— Смотрите, Шлёнкин, как нужно работать, — сказал капитан. — Лопату вы берете так, чтобы одна рука была ниже, а другая выше. Дальше, так как грунт здесь каменистый, вы лопату втыкаете не под прямым углом, как это бывает обычно, а как бы кладете ее. Ваша роль вспомогательная. Вы выбрасываете то, что наковыряли вам ломами и кайлами. Глубже вам не проникнуть, не тычьтесь зря и не тратьте свои силы попусту.
Тихонов нагнулся и быстрым движением рук показал Шлёнкину, как надо работать.
— А ну, попробуйте теперь вы, — сказал он, подавая Шлёнкину лопату.
Тот принялся за работу.
— Вот хорошо! Хорошо! — с какой-то по-детски искренней и бурной радостью воскликнул Тихонов. — Только двигайте руками еще быстрей! Быстрей! Поддел — и в сторону! Раз, два! — Тихонов замахал руками в такт движениям Шлёнкина.
— Ну, вот и освоились! Наука хоть и не хитрая, а сноровки требует, — заключил Тихонов, продолжая наблюдать за работой Шлёнкина.
Когда Шлёнкин разогнулся, чтоб передохнуть, Тихонов взглянул на него и весело засмеялся:
— Употели? Жаркая работка!
Шлёнкин молча вытер рукавом лицо, стоял, тяжело отдуваясь. Тихонов переждал минуту-другую, пока Шлёнкин придет в себя, спросил:
— Каково самочувствие-то?
— Какое там самочувствие, товарищ капитан, — вяло сказал Шлёнкин, полузакрыв глаза.
Тихонов всмотрелся в Шлёнкина, заговорил с той ноткой участия в голосе, которая сразу настраивает даже незнакомых людей на задушевный разговор:
— Тяжеловато, знаю. Я-то здесь привык — восьмой год служу. А когда приехал — небо казалось с овчинку. Я попал сюда прямо из Ленинграда, из училища. Всю жизнь до армии я провел в большом городе, среди людей. Туго мне тут вначале было. Не скрою — случались минуты тягостные. Но ничего, все пережил, все преодолел… Что ж, надо! Да и кому надо? Народу, государству! Бывало, как подумаешь об этом — и тоска долой! Наоборот, даже гордость почувствуешь. Как-никак, мол, Тихонов, ты ведь на краю земли советской стоишь, ты страж ее. Как раскинешь вот так мозгами, смотришь, на душе у тебя светло, празднично станет, и ничто уже тебя не страшит…

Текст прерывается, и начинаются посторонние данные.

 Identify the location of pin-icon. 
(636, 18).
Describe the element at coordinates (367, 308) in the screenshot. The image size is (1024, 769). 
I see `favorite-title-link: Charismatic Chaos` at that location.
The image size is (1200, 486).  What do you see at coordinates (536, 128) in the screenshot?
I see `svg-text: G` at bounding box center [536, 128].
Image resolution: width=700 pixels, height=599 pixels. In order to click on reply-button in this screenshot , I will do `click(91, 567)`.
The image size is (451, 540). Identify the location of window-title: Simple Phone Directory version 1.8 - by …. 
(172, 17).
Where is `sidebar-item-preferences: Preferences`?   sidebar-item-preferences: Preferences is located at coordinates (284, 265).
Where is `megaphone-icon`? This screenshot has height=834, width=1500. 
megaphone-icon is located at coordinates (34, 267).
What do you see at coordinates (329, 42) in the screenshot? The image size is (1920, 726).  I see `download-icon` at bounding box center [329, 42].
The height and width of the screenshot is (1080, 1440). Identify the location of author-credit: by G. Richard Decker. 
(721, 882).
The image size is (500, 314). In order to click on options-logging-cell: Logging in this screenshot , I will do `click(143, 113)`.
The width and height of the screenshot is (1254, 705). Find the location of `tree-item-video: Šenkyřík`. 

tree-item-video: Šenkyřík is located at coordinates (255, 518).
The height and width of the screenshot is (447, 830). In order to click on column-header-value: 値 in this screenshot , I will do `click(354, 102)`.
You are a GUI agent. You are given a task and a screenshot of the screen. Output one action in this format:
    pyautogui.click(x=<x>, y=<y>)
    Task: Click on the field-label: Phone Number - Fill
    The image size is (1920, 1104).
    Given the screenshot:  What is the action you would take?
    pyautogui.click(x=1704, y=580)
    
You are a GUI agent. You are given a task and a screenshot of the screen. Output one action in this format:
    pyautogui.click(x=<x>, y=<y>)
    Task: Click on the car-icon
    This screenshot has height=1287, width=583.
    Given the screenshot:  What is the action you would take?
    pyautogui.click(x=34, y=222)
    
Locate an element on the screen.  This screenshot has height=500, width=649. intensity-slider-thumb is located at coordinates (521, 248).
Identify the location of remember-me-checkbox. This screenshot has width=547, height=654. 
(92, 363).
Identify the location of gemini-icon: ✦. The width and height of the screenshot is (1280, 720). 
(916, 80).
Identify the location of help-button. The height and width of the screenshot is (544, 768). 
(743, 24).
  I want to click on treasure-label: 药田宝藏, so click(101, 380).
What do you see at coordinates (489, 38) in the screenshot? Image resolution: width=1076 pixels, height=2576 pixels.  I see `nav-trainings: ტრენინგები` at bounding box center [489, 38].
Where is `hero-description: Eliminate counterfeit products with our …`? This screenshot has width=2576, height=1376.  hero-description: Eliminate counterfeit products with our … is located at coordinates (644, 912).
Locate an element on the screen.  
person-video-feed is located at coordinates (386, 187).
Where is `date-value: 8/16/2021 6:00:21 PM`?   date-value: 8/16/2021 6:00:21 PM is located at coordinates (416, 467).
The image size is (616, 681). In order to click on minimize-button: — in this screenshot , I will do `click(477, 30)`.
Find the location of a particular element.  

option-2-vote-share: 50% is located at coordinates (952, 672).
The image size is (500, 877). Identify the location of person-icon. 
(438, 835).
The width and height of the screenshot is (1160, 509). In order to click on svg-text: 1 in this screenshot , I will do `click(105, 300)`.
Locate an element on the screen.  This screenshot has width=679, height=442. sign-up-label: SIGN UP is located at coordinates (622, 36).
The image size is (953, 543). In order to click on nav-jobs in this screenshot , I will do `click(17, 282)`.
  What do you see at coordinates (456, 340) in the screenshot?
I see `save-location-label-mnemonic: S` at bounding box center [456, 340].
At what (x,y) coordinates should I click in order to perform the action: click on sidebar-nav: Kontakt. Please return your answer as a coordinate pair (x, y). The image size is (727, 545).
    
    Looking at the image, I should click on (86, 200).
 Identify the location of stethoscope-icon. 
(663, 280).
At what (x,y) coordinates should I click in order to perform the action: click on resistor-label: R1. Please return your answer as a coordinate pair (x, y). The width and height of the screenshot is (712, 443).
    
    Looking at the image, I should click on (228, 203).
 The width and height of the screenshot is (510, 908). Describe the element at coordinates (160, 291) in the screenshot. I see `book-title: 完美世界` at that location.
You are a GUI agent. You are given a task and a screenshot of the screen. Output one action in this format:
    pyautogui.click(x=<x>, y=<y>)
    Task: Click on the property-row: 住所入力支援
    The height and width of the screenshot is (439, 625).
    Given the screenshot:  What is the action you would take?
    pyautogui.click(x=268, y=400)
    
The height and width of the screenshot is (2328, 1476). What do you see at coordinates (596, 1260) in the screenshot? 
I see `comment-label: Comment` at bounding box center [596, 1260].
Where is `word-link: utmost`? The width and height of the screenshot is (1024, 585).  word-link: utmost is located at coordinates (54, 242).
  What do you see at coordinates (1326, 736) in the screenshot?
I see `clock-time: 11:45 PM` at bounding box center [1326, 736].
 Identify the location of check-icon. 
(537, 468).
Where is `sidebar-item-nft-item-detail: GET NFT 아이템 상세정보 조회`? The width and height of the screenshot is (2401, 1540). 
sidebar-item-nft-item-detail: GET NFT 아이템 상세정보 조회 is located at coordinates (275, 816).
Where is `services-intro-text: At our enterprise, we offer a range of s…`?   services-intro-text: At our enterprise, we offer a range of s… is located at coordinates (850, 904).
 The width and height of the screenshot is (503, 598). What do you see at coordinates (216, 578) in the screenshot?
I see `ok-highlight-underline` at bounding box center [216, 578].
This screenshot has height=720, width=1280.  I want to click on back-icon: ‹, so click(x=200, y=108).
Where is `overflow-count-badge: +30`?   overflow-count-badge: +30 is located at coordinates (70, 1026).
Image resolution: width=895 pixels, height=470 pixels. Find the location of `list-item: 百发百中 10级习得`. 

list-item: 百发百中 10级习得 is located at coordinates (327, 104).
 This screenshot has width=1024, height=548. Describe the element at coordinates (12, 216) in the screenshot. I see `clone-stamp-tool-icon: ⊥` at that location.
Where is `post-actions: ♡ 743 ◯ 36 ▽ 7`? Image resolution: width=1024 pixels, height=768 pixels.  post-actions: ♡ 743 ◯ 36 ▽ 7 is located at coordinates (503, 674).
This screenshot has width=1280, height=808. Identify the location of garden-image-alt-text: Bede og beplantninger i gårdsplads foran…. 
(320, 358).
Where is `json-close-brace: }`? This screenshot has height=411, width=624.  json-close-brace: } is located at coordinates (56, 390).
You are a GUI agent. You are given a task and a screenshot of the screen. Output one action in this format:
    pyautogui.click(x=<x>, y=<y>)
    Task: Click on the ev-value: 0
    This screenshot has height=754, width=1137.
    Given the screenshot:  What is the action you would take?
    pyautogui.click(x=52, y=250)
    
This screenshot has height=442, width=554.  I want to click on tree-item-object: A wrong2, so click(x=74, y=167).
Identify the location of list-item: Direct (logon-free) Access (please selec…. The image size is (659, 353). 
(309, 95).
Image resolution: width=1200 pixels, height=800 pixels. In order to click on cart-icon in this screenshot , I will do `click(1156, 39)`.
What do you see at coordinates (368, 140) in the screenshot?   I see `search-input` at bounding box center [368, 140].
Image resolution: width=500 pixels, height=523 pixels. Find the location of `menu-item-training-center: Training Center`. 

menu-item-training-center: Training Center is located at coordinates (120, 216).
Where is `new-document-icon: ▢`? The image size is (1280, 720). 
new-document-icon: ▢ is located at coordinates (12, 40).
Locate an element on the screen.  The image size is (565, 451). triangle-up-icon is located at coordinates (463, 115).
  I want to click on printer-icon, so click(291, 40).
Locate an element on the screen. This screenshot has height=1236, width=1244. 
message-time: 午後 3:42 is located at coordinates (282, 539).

Вступив в разговор с Терентием Шлёнкиным, Тихонов преобразился даже внешне. Его загоревшее на ветру и солнце крупное лицо необыкновенно одухотворилось. Глаза заблестели, резкие, грубоватые черты приобрели сосредоточенность и строгость.
— Вам раньше приходилось служить в армии? — спросил Тихонов.
— Впервые я… — еще более вяло промолвил Шлёнкин, как-то страдальчески вытягивая шею.
— Прожить почти тридцать лет на свете и ни одного дня не служить в армии… Как вам это удалось? По состоянию здоровья?